Pétition de soutien des scientifiques à la Charte de l’environnement

Ce texte corédigé notamment avec Dominique Bourg et Olivier Godard a recu 500 signatures


« Nous, scientifiques et chercheurs, appartenant à l’université et à l’enseignement supérieur, aux organismes de recherche publics et privés ou à l’administration, affirmons la nécessité de renforcer les recherches dans le domaine de l’environnement et de mieux utiliser les connaissances scientifiques dans la conception des actions visant la protection et la gestion de l’environnement. Nous affirmons également que ces actions doivent prendre une nouvelle ampleur au regard des grands défis contemporains comme le bouleversement du climat de la planète et l’érosion de la biodiversité, sur lesquels les scientifiques français et internationaux ont attiré l’attention depuis de nombreuses années au vu des résultats de leurs travaux. Nous affirmons enfin notre engagement pour une éthique responsable de la science qui accepte le regard de la société et développe un dialogue avec elle.

C’est pourquoi nous considérons favorablement l’initiative de la Charte de l’Environnement qui vise à inscrire dans la Constitution les principes qui doivent inspirer l’action des autorités publiques en matière d’environnement, en particulier le principe de précaution, et les droits et obligations des agents économiques et des citoyens. Ces droits comportent notamment le droit de vivre dans un environnement qui ne mette pas la santé en danger et le droit d’accéder aux informations détenues par les autorités.

Nous considérons également que l’affirmation au niveau constitutionnel de ces principes, droits et obligations, n’est pas un frein mais un stimulant pour le développement des recherches scientifiques. S’agissant d’inventions et d’innovations techniques, cette affirmation doit conduire à accueillir avec davantage de prudence certains types d’application au regard des risques qu’ils peuvent présenter, tout en renforçant considérablement le besoin dans d’autres domaines de développement technologique. La réalisation d’un développement durable ne se conçoit pas sans une mobilisation de l’innovation technologique au service de la réduction de la pression humaine sur les systèmes écologiques et les ressources communes. Certaines activités scientifiques permettent de comprendre le monde et d’éclairer les effets de l’action ; d’autres sont davantage orientées vers la transformation du monde et l’invention. C’est par l’équilibre entre sciences éclairantes et sciences agissantes que nos sociétés pourront au mieux gérer les risques et exploiter les opportunités mises en évidence par la science et la technique. C’est enfin un équilibre entre sciences fondamentale et appliquée que les pouvoirs publics doivent soutenir.

> _DONNÉES ENREGISTRÉES_:

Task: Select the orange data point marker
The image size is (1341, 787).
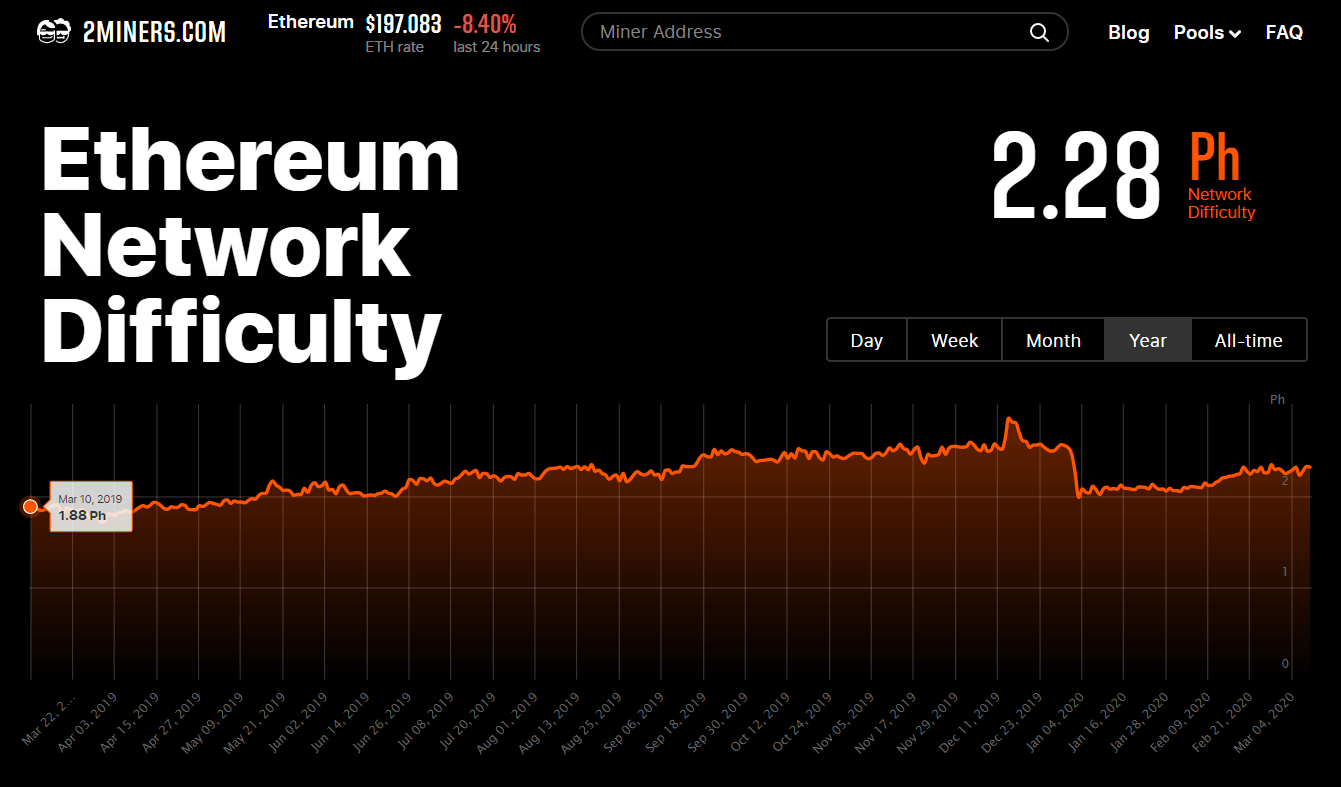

> _CONSIGNE_:
Relevez tous les milieux professionnels auxquels les signataires de la pétition disent appartenir.

> _RÉSULTAT DE L'EXERCICE_:
- l'université et l'enseignement supérieur
- les organismes de recherche publics et privés
- l'administration